President Joe Biden will extend solar tariffs that were imposed by former President Donald Trump, but with adjustments to exempt more imports from the tax.
The tariffs will be extended for four years with exemptions for bifacial solar panels as well as for the first 5 GW of solar cells imported annually, according to a White House proclamation Feb. 4.
"I have determined that an extension of this safeguard measure will provide greater economic and social benefits than costs," Biden said in the document.
The announcement is in line with a December 2021 recommendation from the U.S. International Trade Commission to extend the trade protections in order to "prevent or remedy serious injury" to domestic manufacturers from foreign competition.
The Solar Energy Industries Association, or SEIA, a trade group that has opposed import tariffs, said the Biden administration had found a "balanced solution" for solar project developers and equipment manufacturers.
"With this chapter behind us, now it's time to roll up our sleeves and help ensure the passage of long-term federal investments in domestic manufacturing and, in particular, the Solar Energy Manufacturing for America Act," SEIA President and CEO Abigail Ross Hopper said in a statement. The Solar Energy Manufacturing for America Act was part of Democrats' sweeping social spending package known as the Build Back Better Act, which is currently stalled in the U.S. Senate.
"This is how we will ensure the legacy of American solar manufacturing for many decades to come," Hopper added.
The American Clean Power Association, or ACP, which calls itself the "leading voice for clean energy project development," also applauded the administration's decision.
Extending the tariffs with an exclusion for bifacial solar panels "is a win for jobs and a win for the president's climate agenda" while giving U.S.-based manufacturers "four more years to adjust to import competition as intended by the statute," ACP CEO Heather Zichal said in a statement.
Solar manufacturers, however, expressed disappointment.
"The decision to exclude bifacial modules and to expand the tariff rate quota on cells reduces the value of the safeguard to not much more than the paper it is written on," Auxin Solar LLC CEO Mamun Rashid said in a statement. "Gutting the safeguard this way makes it almost impossible to believe that we will ever produce solar cells, solar wafers, or polysilicon for solar production in this country ever again. This decision undermines our energy independence and our national security."

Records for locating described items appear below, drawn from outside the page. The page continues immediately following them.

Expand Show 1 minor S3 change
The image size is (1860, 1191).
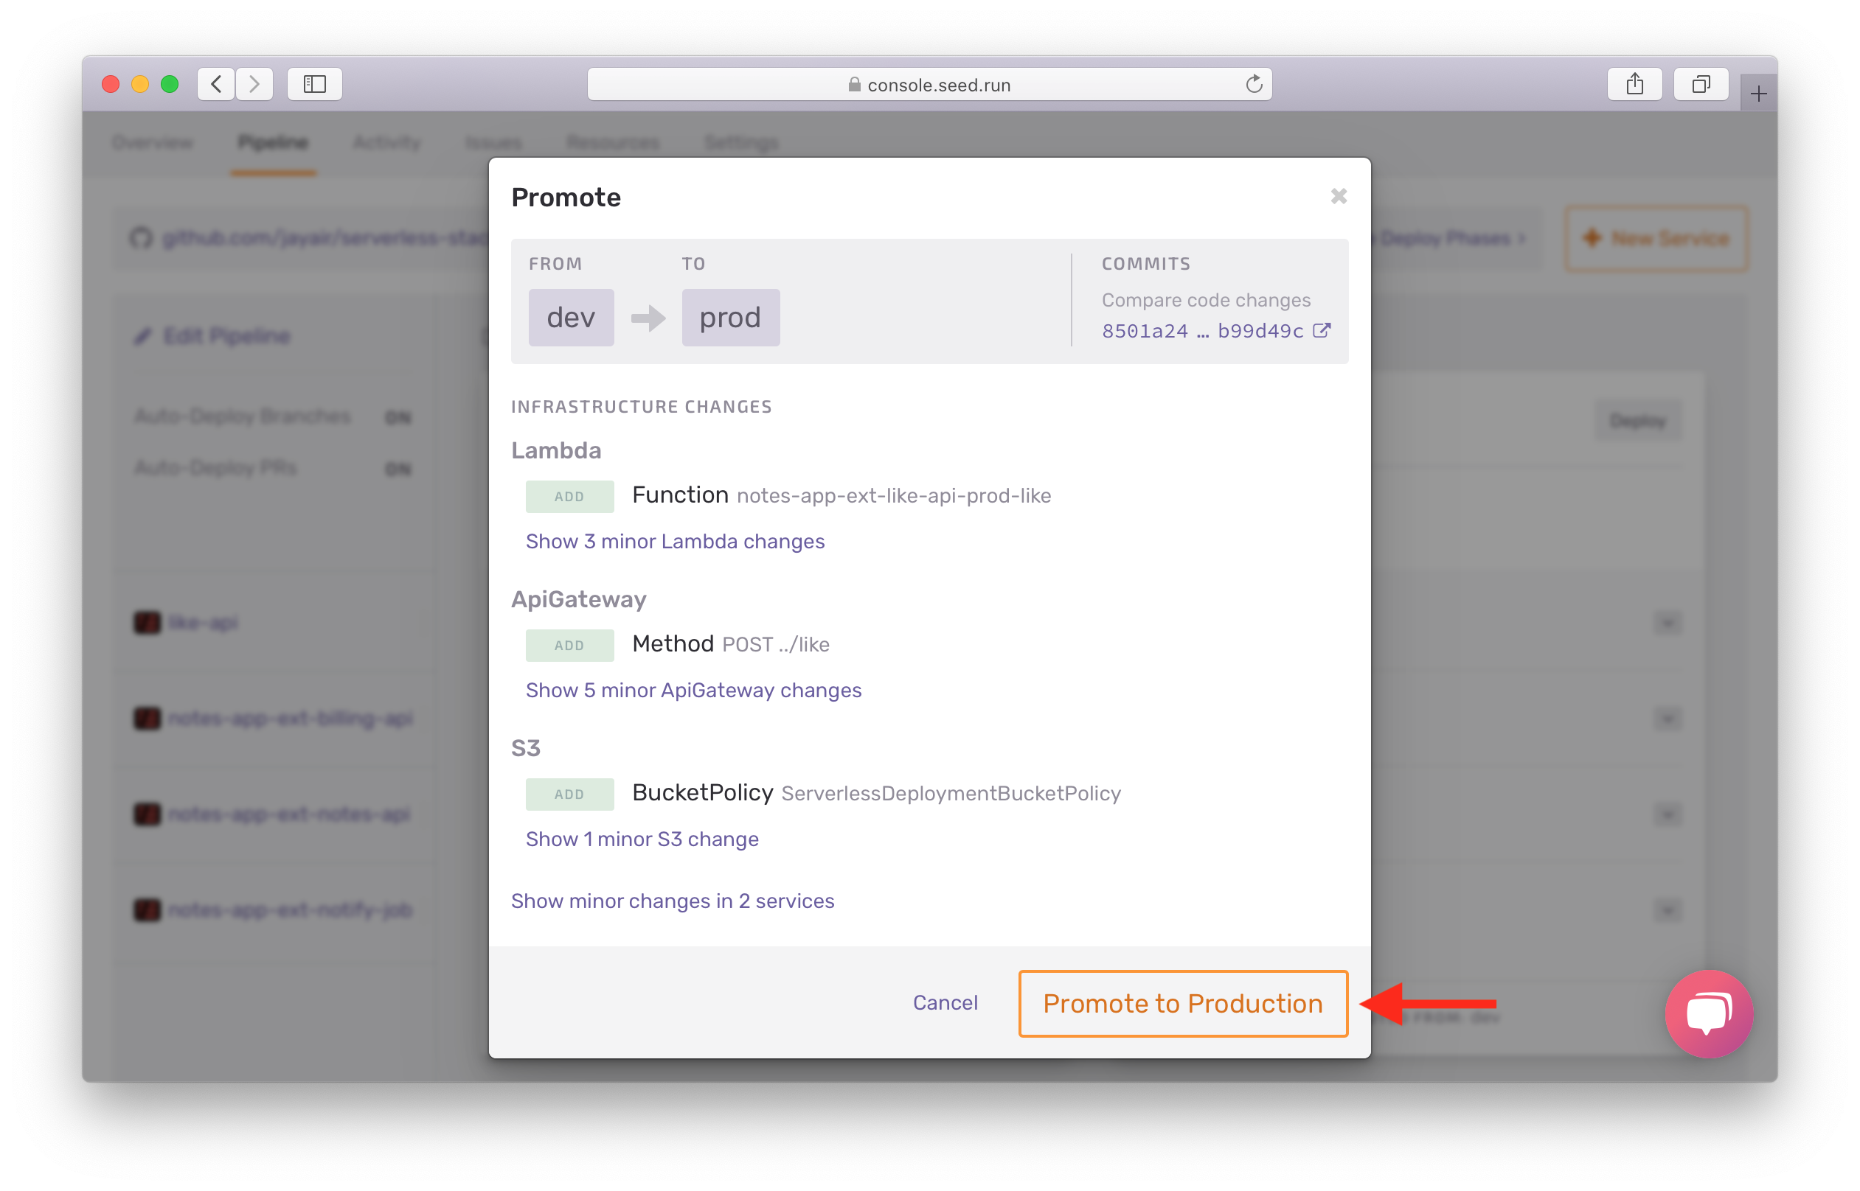pyautogui.click(x=641, y=838)
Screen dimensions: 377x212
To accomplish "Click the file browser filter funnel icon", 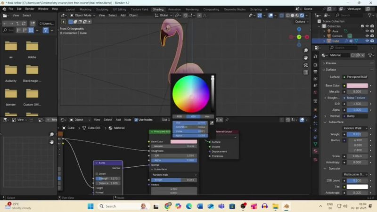I will tap(46, 30).
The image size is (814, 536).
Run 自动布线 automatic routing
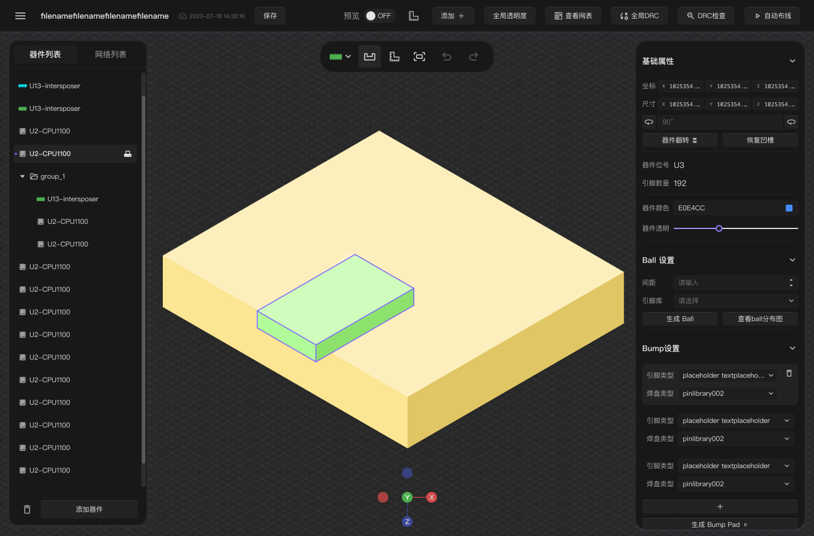coord(772,15)
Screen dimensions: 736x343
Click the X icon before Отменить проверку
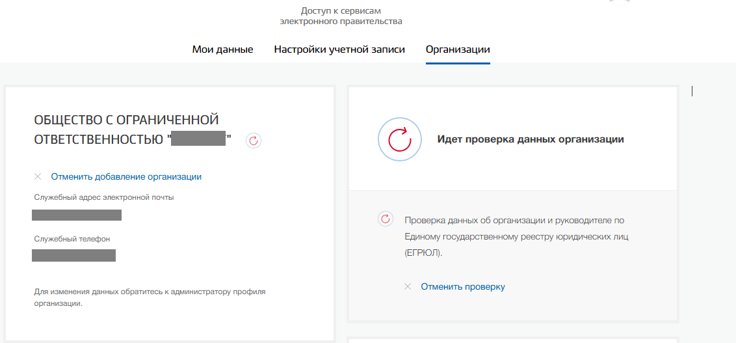408,286
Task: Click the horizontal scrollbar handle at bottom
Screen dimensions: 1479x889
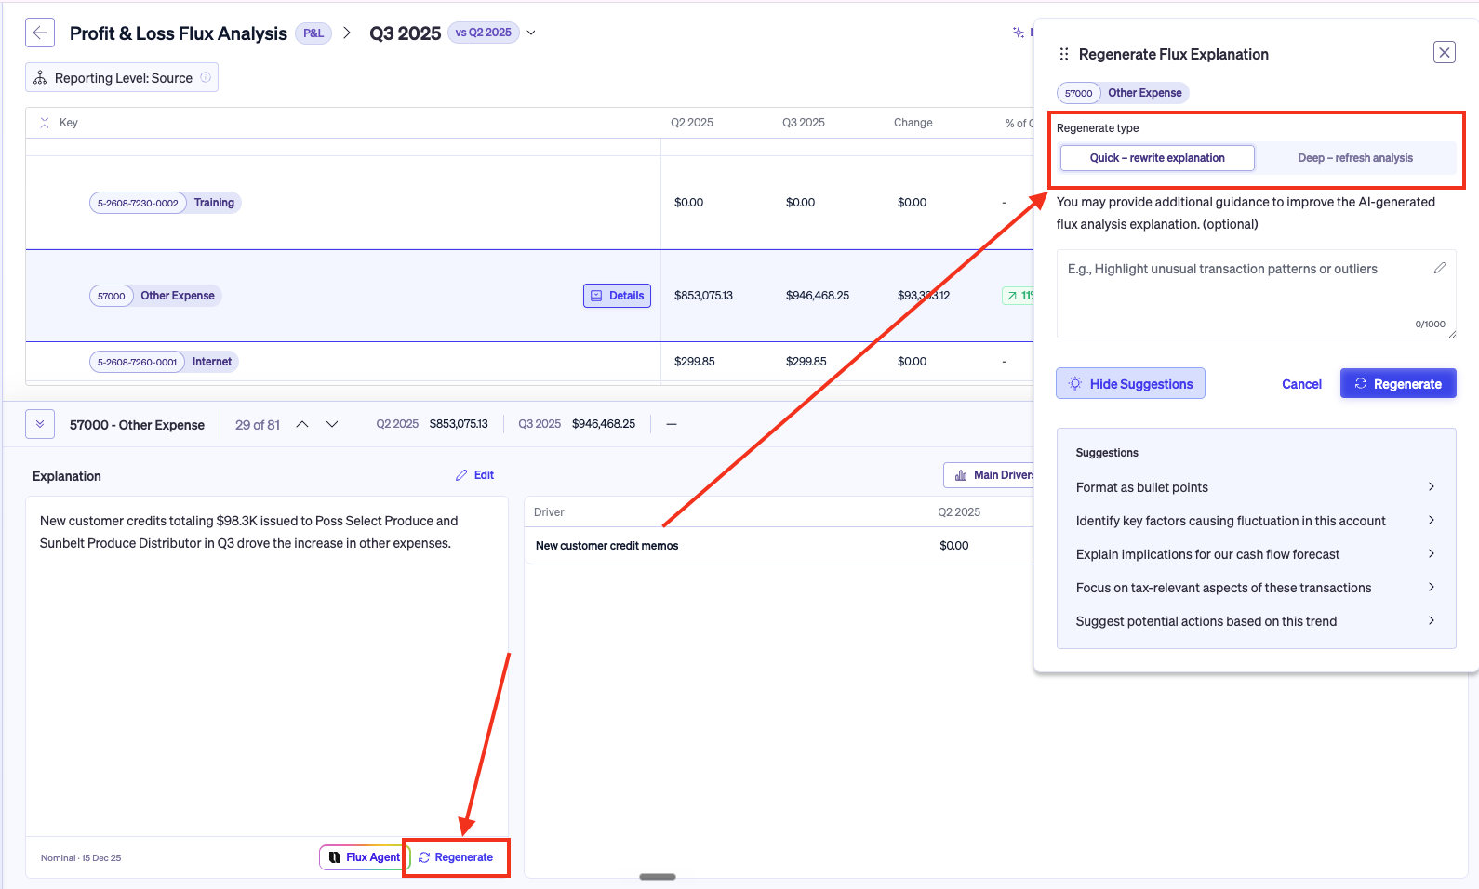Action: pos(658,876)
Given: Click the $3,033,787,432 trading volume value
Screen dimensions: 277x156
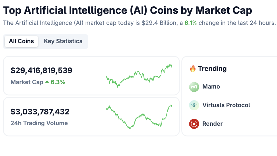Looking at the screenshot, I should [40, 112].
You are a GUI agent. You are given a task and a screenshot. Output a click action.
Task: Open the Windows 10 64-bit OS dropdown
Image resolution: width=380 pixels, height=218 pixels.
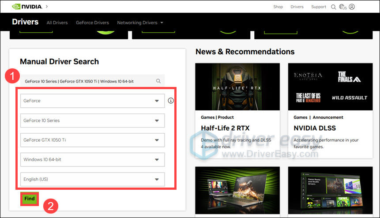(x=92, y=159)
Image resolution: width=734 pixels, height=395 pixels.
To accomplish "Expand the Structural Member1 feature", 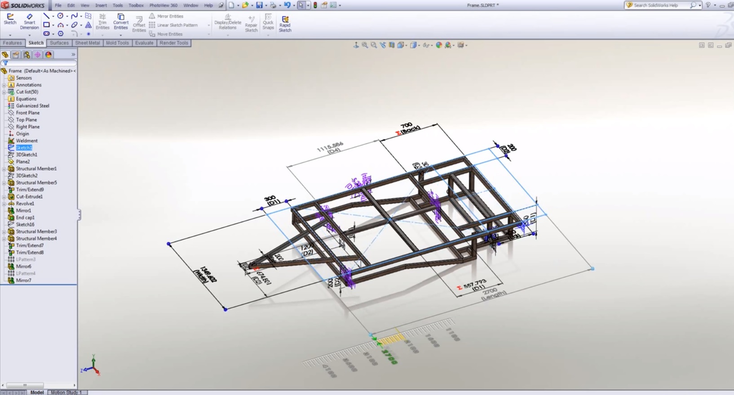I will 4,169.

Andy Munro, general counsel for Q CELLS America, said the administration's decision would "make it meaningfully harder to create good-paying solar manufacturing jobs in the U.S. and build our clean energy future in America."
"We encourage the White House to leverage tools like the Buy American Act to support domestic solar manufacturing and work with Congress to quickly enact the Solar Energy Manufacturing for America Act to ensure our clean energy future is made in America and our supply chains are not at risk," Munro said in a statement.